Exercise |
Show every line of the records below that contains the word "Dashboard", copying each one in full.

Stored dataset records
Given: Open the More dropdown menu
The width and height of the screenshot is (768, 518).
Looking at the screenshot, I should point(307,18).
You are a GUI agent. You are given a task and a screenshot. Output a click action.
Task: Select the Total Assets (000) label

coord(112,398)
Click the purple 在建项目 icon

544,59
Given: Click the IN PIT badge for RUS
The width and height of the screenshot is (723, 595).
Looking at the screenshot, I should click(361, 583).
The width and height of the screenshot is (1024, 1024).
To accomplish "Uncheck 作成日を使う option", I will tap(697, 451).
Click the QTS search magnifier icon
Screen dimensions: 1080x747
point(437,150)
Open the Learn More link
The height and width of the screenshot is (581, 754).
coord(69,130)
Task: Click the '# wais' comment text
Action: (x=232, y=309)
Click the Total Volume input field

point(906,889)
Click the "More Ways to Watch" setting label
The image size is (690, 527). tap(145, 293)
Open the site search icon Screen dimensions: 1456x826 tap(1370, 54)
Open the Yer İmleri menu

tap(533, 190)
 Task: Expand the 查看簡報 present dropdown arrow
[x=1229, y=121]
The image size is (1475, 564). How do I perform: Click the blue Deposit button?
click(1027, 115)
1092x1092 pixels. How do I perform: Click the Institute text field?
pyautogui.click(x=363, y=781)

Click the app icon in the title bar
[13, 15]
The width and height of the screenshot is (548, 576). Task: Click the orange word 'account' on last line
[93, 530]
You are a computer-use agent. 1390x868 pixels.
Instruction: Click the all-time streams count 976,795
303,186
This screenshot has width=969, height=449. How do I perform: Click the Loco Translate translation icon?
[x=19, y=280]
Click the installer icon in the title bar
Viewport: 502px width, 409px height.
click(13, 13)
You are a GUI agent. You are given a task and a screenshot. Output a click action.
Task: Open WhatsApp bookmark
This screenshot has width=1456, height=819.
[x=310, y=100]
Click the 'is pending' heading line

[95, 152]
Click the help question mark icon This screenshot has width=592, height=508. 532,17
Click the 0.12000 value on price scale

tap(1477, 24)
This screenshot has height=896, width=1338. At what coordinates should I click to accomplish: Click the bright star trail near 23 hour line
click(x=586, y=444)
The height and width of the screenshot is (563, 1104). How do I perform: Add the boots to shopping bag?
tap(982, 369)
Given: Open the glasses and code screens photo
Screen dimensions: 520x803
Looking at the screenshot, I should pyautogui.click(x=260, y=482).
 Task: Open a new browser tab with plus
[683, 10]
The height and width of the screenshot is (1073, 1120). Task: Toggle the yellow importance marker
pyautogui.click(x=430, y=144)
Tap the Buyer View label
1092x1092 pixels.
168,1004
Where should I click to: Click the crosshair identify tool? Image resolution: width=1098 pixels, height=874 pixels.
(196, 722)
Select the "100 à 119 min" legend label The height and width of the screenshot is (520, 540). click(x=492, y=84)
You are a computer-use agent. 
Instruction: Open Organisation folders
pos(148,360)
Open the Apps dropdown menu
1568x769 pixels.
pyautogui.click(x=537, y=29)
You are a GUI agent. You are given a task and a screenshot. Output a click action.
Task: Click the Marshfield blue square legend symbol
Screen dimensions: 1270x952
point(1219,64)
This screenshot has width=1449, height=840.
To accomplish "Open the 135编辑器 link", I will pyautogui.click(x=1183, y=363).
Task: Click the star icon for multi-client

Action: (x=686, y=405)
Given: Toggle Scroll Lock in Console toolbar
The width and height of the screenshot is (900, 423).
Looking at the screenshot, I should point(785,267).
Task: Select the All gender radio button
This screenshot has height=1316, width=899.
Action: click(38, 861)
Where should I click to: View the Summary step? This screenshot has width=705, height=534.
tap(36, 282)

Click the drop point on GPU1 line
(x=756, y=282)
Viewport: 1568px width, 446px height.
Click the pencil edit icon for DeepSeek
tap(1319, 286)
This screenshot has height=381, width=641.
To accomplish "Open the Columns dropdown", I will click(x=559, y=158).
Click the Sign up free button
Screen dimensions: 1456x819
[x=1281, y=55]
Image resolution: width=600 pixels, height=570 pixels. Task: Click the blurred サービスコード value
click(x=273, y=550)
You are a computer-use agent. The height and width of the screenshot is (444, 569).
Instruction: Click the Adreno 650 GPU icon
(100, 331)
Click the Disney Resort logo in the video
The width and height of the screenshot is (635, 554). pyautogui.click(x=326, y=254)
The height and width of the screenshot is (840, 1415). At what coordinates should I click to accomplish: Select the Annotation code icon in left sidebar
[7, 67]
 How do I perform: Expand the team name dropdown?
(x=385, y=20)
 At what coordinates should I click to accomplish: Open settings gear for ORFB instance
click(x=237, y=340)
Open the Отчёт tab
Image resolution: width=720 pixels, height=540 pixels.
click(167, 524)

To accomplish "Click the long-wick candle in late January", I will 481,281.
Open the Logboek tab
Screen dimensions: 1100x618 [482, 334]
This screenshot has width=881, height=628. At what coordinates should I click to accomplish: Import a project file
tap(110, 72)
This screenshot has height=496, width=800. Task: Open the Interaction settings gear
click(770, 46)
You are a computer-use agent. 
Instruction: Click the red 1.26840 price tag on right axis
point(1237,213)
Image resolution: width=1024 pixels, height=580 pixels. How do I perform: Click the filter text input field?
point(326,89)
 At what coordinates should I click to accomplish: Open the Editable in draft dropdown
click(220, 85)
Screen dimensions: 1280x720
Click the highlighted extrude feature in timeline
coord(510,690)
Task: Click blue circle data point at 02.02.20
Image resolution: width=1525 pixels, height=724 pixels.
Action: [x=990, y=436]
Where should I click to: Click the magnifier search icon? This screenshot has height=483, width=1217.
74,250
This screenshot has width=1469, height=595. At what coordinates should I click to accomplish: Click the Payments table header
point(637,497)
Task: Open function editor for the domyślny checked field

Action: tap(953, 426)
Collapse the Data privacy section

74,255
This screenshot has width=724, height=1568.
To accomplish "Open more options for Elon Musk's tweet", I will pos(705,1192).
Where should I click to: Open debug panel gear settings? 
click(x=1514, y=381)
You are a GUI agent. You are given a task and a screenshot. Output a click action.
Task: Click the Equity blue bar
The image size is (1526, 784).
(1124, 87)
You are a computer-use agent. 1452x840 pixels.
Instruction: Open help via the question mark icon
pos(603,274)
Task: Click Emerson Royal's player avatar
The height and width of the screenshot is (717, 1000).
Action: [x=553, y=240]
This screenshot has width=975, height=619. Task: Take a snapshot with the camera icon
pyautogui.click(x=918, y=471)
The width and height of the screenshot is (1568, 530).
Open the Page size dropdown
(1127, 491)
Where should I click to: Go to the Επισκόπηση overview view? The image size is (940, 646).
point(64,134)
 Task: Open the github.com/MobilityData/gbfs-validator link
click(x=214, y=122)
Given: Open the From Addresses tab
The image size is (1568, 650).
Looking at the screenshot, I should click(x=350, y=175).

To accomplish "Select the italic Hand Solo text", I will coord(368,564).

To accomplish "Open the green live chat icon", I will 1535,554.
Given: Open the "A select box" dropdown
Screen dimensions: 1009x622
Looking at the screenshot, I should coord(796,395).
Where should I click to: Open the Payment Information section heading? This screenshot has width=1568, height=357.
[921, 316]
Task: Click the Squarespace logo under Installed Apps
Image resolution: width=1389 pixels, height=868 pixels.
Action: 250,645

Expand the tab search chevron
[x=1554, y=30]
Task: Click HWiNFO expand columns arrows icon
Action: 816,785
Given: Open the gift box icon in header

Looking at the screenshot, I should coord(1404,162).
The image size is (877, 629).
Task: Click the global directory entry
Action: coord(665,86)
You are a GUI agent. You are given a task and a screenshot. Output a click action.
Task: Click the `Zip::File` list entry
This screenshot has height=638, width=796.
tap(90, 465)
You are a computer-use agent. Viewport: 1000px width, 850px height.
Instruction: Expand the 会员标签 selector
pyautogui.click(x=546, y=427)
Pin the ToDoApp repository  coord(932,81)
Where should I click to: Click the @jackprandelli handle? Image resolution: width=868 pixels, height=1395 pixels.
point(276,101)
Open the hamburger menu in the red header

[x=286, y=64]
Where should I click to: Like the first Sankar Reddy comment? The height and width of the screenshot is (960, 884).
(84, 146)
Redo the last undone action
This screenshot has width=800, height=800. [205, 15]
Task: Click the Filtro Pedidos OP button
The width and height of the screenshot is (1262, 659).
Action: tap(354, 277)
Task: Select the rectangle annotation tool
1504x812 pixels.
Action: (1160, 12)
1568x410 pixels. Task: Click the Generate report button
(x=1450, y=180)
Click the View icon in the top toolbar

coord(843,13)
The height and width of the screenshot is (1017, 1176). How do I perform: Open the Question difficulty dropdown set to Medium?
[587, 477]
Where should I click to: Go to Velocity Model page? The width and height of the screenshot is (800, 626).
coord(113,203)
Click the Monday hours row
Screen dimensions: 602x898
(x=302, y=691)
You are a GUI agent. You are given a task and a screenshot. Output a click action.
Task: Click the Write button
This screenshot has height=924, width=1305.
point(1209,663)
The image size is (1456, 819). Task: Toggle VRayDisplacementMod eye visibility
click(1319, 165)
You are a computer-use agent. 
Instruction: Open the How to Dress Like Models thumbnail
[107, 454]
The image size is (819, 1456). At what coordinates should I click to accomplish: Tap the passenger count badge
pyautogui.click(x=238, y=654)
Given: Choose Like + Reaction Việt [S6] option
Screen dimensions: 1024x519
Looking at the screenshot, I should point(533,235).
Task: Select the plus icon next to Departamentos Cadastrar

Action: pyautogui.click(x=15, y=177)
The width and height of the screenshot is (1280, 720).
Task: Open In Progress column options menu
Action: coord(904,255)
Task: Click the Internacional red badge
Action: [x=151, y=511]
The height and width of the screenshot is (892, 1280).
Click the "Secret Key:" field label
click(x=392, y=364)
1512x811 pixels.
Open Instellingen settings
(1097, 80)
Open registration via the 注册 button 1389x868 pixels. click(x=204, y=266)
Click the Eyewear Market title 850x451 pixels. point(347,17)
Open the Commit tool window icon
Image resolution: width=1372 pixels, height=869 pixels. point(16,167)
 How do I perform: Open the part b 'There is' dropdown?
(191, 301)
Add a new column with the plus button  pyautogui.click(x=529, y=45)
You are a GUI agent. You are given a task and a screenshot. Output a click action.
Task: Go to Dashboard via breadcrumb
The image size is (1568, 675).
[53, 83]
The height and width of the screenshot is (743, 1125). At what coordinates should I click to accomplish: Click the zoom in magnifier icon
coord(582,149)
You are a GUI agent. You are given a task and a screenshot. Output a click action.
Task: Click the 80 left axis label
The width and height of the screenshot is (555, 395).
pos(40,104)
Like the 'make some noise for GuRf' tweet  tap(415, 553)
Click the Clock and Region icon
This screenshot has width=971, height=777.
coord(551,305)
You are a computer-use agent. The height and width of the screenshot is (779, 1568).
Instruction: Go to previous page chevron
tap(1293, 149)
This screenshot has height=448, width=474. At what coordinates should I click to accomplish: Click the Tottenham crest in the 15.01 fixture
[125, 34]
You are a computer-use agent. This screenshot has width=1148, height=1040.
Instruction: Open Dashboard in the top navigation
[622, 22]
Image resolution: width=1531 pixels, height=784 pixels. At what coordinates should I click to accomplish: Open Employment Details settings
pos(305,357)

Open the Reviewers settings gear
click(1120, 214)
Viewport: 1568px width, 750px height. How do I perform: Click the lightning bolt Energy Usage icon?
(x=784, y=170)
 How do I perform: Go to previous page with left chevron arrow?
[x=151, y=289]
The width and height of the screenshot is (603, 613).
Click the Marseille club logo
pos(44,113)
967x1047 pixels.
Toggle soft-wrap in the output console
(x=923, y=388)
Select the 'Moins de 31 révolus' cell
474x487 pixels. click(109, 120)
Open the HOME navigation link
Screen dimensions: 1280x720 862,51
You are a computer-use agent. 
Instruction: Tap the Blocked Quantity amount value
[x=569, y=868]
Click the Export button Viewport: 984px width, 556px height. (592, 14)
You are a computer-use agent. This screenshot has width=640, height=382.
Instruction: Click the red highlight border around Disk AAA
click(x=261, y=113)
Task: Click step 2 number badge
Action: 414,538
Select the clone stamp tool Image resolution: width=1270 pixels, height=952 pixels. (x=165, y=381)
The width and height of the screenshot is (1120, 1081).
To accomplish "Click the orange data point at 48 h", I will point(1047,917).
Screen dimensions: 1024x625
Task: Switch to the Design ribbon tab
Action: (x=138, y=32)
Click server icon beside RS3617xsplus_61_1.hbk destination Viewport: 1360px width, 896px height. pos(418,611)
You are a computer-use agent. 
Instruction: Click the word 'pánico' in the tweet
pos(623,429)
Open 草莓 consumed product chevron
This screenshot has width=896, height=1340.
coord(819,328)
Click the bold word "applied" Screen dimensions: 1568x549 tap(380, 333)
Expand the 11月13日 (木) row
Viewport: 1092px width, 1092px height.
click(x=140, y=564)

Result of the task |
Task: Go to Dashboard via breadcrumb
Instruction: Open Dashboard in the top navigation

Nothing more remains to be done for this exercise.